Brosdas Bekenntnis zur Vielfalt ist so unverbrüchlich wie seine Liebe zur SPD

"Theater lebt mehr als alle anderen Kulturformen davon, dass man sich Charakteristika aneignet, die man nicht selbst besitzt. Das gerät dauernd in fundamentalen Widerspruch zu einem der Kernpunkte der Identitätspolitik, die besagt: Ich muss selber repräsentieren dürfen, was mich ausmacht." Die notwendige Diskussion, die gerade viele Theater und Festivals unter gehörigen Legitimationsdruck setzt, was die gerechte Teilhabe von Frauen, aber auch von Gruppen unterschiedlichster Identitätsbeschreibung von Afropäerinnen bis Transgender-Menschen betrifft, werde im Moment noch zu verdruckst geführt, so Brosda. Häufig gewinne man den Eindruck, dass "die Bedeutung des Sich-Einfühlens im Theater keine legitime Position mehr sei".

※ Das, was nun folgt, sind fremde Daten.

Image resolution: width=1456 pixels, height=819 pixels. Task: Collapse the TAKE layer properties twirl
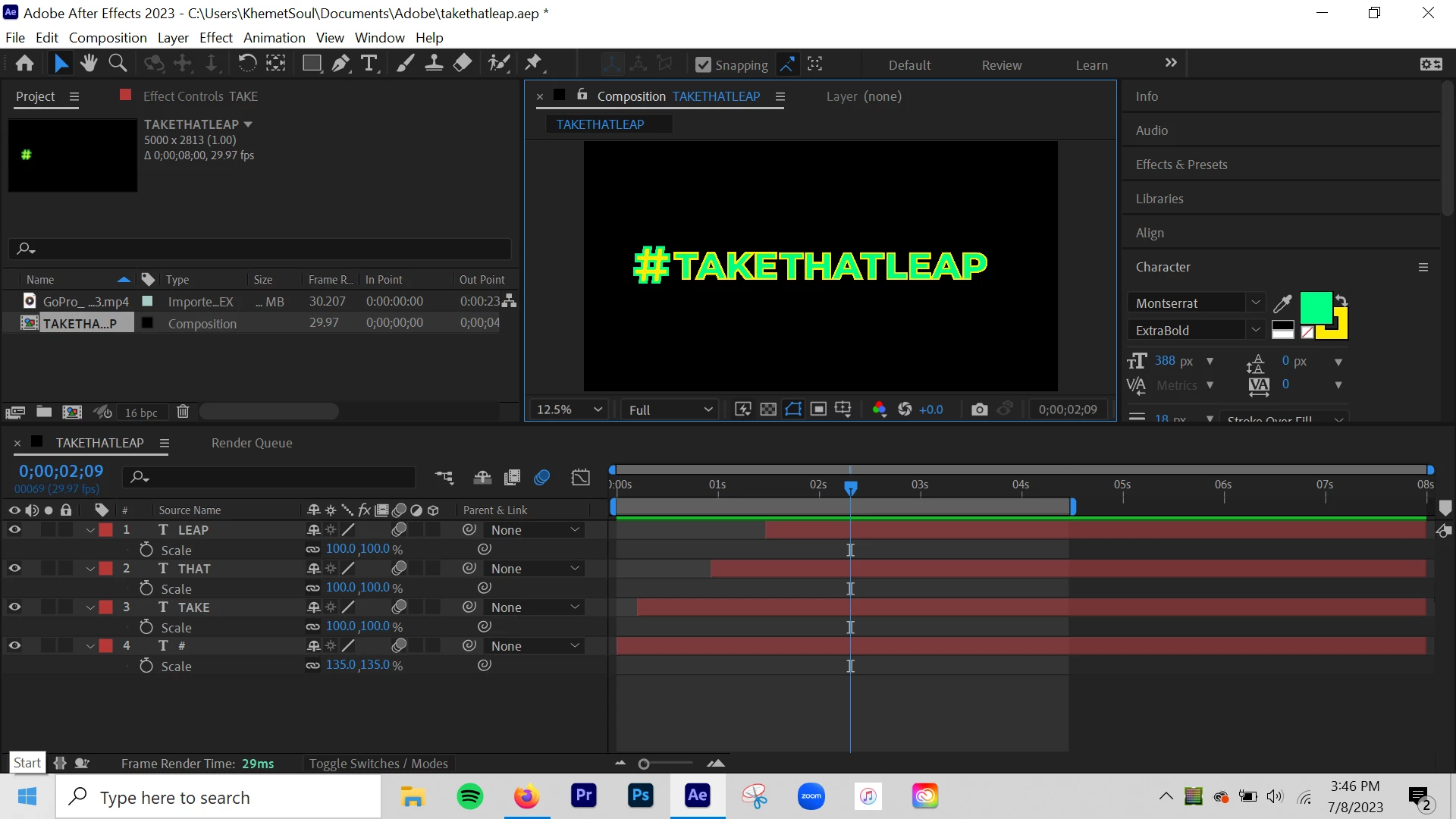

Solch kritische Anmerkungen zu einer komplizierten und emotional geführten Debatte, wie das neu gemischte Theater der Zukunft auszusehen habe, entwickelt Carsten Brosda aber immer aus einem Bekenntnis zur Vielfalt. Die Öffnung von Kulturinstitutionen für eine veränderte Stadtgesellschaft ist sein ständig vorgetragenes Credo sozialdemokratischer Kulturpolitik. Und natürlich auch die Vielfalt der Institutionen, die akut bedroht ist durch die Corona-Schuldenlage etlicher Städte, die zu drastischen Kürzungen führen kann, wie etwa in München.

Mit seinem Ex-Chef, Finanzminister Olaf Scholz, plädiert Brosda für einen kommunalen Altschuldenfonds und solidarische Länderhilfen, um Kommunen zu entschulden. Erst wenn Städte wieder "atmen" und gestalten können, gebe es Spielraum für eine aktive Kulturpolitik für alle. Und die wünscht sich der Kulturpolitiker mit der Schalke-Bibel im Regal aus genauso tiefer Überzeugung wie den Wiederaufstieg der SPD zur Volkspartei. Denn für den Sterne-Fan aus dem Ruhrpott hat sich die Liebe zur Partei niemals verbraucht. "Es galt immer: die oder keine", sagt Carsten Brosda. Mit Verve, versteht sich.